Exercice de prise en charge des blessés de guerre : vers toujours plus de réalisme

Les élèves de 6e année ont participé à leur premier exercice de prise en charge des blessés de guerre en conditions quasi réelles, le 5 avril à l’École de Santé des Armées.

Les aspirants médecin ont été confrontés à leur première scène d’afflux de blessés sur le terrain au cours de trois ateliers. Le scénario de l’exercice prévoyait une intervention par binôme sur cinq blessés suite à une explosion. Ils disposaient de 6 minutes pour évaluer et trier les blessés joués par les élèves de 3e année. Après un débriefing avec les instructeurs, ils enchainaient une intervention au poste médical sur un blessés grave, un mannequin haute-fidélité, souffrant d’une plaie hémorragique. Ils disposaient de 15 minutes pour le prendre en charge, guidé par les instructeurs. Ils devaient maîtriser l’hémorragie et la détresse respiratoire, évaluer les blessures et l’éventuelle hypothermie. Le but :  stabiliser le blessé et le conditionner pour son transport vers la prochaine antenne chirurgicale.


« La difficulté de la médecine de guerre est d’adapter son standard de prise en charge au terrain, loin du confort habituel.

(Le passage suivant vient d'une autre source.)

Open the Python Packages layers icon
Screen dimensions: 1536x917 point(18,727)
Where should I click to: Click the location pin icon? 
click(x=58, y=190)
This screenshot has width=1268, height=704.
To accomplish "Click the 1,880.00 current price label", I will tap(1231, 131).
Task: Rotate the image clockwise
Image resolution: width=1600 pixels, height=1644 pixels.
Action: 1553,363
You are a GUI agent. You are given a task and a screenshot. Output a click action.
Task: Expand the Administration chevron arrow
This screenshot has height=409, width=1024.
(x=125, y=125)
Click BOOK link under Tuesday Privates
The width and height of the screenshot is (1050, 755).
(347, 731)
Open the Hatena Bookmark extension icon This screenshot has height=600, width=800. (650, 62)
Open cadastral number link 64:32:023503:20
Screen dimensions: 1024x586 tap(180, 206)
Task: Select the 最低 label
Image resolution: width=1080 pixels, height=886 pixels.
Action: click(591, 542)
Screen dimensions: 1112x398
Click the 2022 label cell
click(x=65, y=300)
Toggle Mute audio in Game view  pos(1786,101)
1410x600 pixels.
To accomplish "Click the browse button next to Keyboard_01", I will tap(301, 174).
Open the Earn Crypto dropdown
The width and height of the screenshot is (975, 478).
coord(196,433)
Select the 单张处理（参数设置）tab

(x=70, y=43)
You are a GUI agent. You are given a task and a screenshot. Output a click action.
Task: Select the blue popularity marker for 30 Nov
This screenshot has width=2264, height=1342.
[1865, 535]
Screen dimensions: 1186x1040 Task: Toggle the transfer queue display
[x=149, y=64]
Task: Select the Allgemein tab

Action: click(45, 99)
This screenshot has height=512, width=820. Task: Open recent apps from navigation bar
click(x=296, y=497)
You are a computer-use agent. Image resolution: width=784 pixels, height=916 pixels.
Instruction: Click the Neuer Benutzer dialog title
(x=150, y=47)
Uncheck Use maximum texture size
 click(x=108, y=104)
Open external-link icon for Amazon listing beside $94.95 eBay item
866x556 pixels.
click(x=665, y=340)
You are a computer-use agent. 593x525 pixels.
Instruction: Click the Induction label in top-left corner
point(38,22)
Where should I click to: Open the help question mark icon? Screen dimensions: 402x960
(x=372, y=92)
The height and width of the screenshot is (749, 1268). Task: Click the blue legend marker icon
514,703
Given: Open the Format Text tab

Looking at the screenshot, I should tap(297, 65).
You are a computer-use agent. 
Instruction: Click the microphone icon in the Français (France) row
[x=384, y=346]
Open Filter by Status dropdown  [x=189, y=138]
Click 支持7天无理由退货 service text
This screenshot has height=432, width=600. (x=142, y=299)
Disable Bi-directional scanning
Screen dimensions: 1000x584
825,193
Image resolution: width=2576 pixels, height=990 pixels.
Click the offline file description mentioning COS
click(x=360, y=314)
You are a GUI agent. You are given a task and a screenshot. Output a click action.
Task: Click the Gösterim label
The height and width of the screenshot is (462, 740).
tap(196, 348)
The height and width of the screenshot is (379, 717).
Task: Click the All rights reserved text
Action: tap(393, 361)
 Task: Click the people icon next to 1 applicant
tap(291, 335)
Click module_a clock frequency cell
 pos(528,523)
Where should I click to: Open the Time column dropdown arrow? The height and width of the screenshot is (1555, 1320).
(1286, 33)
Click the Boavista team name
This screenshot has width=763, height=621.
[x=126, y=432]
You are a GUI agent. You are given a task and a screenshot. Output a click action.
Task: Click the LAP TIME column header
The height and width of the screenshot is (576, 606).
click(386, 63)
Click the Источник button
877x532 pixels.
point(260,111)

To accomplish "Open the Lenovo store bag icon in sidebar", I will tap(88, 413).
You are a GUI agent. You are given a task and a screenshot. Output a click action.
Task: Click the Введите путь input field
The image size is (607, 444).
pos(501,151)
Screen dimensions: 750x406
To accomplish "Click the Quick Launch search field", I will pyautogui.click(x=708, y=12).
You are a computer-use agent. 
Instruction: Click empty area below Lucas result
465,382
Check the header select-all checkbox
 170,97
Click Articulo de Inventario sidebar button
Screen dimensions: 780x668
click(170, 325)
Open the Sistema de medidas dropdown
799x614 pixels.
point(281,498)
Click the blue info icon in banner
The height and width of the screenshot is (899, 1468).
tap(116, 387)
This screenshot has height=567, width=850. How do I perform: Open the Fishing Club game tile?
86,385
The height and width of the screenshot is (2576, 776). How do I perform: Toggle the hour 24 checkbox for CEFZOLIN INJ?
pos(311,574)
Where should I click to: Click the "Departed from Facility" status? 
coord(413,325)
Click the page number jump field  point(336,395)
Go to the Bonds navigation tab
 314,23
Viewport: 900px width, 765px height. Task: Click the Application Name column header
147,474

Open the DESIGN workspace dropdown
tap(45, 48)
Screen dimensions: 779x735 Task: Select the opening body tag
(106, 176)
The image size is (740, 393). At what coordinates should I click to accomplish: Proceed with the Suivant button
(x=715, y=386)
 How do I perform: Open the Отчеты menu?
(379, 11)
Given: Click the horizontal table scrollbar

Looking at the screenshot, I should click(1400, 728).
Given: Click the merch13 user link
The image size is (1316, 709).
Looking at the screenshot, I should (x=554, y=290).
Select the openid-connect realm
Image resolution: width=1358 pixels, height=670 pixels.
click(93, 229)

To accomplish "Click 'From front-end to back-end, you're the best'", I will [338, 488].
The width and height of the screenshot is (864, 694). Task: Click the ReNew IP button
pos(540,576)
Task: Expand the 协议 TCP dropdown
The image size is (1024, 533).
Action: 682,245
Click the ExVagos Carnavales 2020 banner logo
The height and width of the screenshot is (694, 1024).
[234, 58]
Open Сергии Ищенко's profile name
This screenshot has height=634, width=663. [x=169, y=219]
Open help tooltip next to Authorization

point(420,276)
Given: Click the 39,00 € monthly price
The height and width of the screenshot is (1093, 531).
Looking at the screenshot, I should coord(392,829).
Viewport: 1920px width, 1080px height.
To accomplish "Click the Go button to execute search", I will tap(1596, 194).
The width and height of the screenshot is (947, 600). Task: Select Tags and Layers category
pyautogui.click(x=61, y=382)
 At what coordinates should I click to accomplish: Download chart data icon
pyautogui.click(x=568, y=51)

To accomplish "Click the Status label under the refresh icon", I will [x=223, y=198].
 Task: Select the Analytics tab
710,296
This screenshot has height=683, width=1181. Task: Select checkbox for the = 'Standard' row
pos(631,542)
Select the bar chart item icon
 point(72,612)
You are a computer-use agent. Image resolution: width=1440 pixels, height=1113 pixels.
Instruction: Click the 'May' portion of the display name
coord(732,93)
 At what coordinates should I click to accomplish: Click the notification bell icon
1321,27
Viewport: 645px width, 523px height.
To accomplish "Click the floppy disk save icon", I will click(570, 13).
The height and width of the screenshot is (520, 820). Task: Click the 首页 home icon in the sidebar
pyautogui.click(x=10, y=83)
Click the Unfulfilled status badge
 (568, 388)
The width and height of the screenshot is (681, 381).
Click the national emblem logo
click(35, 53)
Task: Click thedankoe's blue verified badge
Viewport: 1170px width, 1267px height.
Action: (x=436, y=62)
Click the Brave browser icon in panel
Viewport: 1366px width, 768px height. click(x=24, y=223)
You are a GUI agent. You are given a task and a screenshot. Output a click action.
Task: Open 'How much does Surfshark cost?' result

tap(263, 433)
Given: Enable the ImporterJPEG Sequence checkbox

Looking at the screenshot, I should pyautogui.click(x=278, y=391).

Il faut apprendre à faire un tri, à faire les gestes essentiels sur les blessés le plus rapidement, pour apporter les meilleurs soins possible à chaque blessé » expliquait le médecin en chef Aurélien, directeur de l’exercice. Les aspirants médecins ont ainsi exercé pour la première fois sous tente, avec la matériel en dotation en opération extérieure. Ensuite, ils étaient questionné en anglais par un journaliste joué par le professeur de langue.


Cet exercice annuel validait l’ensemble de la formation médico-militaire (1800 heures) dispensée à l’ESA en complément des études universitaires de médecine. « C’est ce pour quoi on s’est engagé, ça permet de se mettre en condition, c’est le point d’orgue de la formation, c’est la médecine qu’on aime faire » a témoigné l’AM Matthieu.

Les élèves gardent une idée positive de cet exercice. En septembre, ils seront internes des hôpitaux militaires et continueront à s’entrainer régulièrement sur des mannequins pour pouvoir agir, un jour, sur un théâtre d’opération.